Tapfer stellte er sich der Barriere entgegen und blickte an dem Gebilde empor. Wie flüssige schwarze Suppe erhob sie sich vor seiner Nase, roch nach nichts und fühlte sich auch nicht heiß wie Teer an, obwohl er das irgendwie erwartet hatte. Wie ein stilles Gewässer bewegte sich die Oberfläche, kaum merklich und nicht auf seinen Atem reagierend, obwohl er vorsichtig dagegen pustete.
„Was ist, wenn… wenn es zu breit ist und wir es auf der anderen Seite nicht wieder raus schaffen?“, wisperte er leise und hob einen Finger gen Masse, um zögerlich dagegen zu tippen. Er hatte nicht das Gefühl als wäre es gut zu atmen während sie hindurch gingen und niemand konnte ihnen versichern, dass es nicht mehrere Meter waren, durch die sie sich hindurch drängen mussten. Sie konnten ersticken, verbrennen, darin stecken bleiben oder einfach… von diesem Ding absorbiert werden um ein Teil von dem zu werden, was Ceyda befallen hatte.
Vorsichtig ließ er seinen Finger tiefer tauchen und stippte hinein wie in schwarzen Pudding, doch von der Masse blieb weder etwas an seinem Handschuh hängen, noch fühlte er sich seltsam an, als er ihn wieder heraus gezogen hatte.

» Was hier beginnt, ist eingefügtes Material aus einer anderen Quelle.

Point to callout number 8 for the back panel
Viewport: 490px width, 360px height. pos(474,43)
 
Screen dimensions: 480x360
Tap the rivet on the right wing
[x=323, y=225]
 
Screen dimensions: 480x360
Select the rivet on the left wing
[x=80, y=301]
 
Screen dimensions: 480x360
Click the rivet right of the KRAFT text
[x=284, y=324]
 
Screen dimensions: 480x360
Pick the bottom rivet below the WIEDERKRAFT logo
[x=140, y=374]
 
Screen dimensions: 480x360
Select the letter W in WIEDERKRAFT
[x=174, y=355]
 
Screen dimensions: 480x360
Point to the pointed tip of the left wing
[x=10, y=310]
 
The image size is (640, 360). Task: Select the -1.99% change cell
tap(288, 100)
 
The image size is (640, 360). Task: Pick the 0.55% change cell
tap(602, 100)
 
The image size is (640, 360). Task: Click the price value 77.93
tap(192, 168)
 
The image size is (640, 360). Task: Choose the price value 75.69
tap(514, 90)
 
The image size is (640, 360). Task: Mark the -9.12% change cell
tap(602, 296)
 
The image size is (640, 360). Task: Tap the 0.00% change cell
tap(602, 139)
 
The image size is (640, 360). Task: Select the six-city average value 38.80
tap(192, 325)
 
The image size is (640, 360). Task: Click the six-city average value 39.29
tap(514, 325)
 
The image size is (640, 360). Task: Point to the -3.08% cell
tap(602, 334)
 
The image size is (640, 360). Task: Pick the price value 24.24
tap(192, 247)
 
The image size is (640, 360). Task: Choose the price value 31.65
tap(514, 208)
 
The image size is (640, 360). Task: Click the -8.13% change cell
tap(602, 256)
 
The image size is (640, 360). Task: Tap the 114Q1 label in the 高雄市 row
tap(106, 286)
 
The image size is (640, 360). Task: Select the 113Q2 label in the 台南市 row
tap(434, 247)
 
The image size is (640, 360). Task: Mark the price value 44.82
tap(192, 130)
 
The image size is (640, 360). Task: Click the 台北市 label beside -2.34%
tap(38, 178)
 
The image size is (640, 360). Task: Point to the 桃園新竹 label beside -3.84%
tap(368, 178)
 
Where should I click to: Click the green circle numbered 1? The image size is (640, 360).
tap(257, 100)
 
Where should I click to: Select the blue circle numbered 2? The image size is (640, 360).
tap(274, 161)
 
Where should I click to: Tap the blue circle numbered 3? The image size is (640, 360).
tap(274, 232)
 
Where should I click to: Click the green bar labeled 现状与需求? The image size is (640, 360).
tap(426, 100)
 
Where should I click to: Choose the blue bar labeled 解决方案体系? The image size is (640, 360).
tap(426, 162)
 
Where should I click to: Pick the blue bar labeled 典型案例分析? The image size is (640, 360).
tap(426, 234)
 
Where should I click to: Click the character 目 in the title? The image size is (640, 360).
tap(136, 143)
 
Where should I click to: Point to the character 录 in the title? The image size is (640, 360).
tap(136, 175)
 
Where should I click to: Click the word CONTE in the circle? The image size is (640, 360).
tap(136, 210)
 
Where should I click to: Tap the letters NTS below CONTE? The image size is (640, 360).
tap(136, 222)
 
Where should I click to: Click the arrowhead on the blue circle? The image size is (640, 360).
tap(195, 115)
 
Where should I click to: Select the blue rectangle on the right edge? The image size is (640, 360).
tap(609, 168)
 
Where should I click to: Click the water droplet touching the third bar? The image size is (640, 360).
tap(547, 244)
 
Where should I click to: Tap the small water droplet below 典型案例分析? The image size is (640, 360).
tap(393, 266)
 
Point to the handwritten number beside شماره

Aber das musste nichts heißen.
Eine unangenehme Gänsehaut machte sich auf ihm breit und Clarence schauerte unmerklich auf.

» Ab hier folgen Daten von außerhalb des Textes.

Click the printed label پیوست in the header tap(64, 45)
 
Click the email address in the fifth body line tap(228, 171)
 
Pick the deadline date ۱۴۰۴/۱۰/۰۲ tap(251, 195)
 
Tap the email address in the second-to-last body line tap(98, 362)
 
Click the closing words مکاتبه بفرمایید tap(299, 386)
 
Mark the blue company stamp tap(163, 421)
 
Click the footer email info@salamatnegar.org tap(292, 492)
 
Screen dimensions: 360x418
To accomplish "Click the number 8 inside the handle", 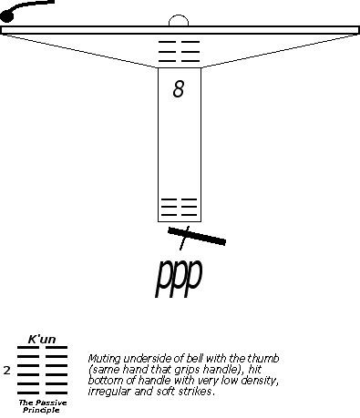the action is [179, 89].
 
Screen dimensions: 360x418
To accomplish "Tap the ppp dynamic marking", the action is [179, 277].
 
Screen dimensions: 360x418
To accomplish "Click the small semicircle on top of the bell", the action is [179, 20].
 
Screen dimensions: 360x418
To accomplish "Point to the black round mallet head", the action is [7, 16].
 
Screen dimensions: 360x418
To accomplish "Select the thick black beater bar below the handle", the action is [197, 236].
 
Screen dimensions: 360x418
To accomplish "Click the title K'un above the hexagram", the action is [42, 339].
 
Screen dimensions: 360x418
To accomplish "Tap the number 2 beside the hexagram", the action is [6, 370].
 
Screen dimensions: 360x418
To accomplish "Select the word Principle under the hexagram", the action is [41, 411].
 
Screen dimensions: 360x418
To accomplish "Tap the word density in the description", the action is [260, 381].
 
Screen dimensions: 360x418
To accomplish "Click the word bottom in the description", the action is [103, 381].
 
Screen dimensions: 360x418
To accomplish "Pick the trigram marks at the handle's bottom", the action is [179, 208].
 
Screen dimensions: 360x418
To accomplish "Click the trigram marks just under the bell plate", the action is [179, 51].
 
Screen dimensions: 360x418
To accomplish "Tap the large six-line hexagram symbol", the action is [42, 370].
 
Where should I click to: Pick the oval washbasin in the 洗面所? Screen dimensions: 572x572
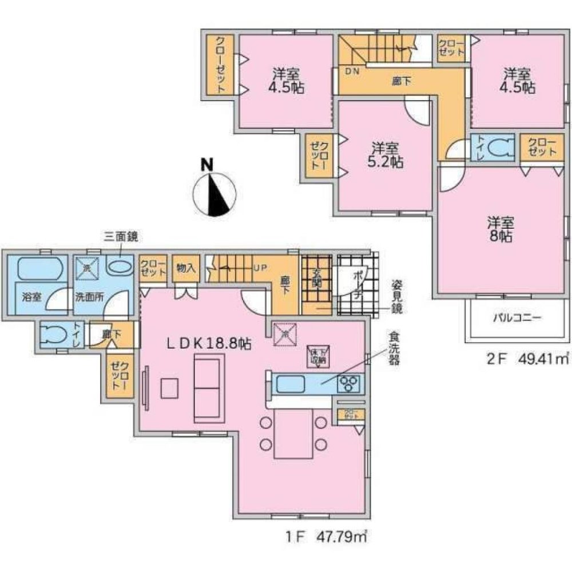(119, 267)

„Es fühlt sich an, als… würde man mit all seinen Klamotten am Leib ins Wasser springen“, stellte er leise fest, ganz so als könne Es sie hören, je näher sie an die Barrikade heran getreten waren. „Ich werd… einen Arm reinstecken und schauen, ob sich auf der anderen Seite irgendwas wieder nach Luft anfühlt. Und dann… wir… ähm… nehmen die Hunde an die Leine und… versuchen uns irgendwas übers Gesicht zu ziehen“.

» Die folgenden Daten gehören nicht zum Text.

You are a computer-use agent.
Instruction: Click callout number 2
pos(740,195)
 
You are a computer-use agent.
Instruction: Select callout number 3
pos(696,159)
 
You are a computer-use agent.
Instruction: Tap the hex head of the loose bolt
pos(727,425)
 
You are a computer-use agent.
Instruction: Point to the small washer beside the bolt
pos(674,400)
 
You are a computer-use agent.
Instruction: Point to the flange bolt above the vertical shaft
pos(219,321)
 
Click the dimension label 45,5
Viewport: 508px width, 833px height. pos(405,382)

Etwas besseres fiel ihm wirklich nicht ein und noch bevor Cassie dagegen Einwände erheben konnte, hatte sich Clarence bereits bis zum Ellenbogen durch den tiefschwarzen Sud gezwängt.
Der Stein war nicht verdampft oder verschmort - zumindest nicht sichtbar. Aber sie wussten auch nicht ob er auf der anderen Seite der Barriere wieder rausgekommen war.
Matthews Wurf hatte somit zumindest bewiesen, dass der schwarze Sud nicht direkt tödlich war. Das sagte aber rein gar nichts darüber aus wie dick die Wand war und ob sie einfach auf die andere Seite gelangen konnten.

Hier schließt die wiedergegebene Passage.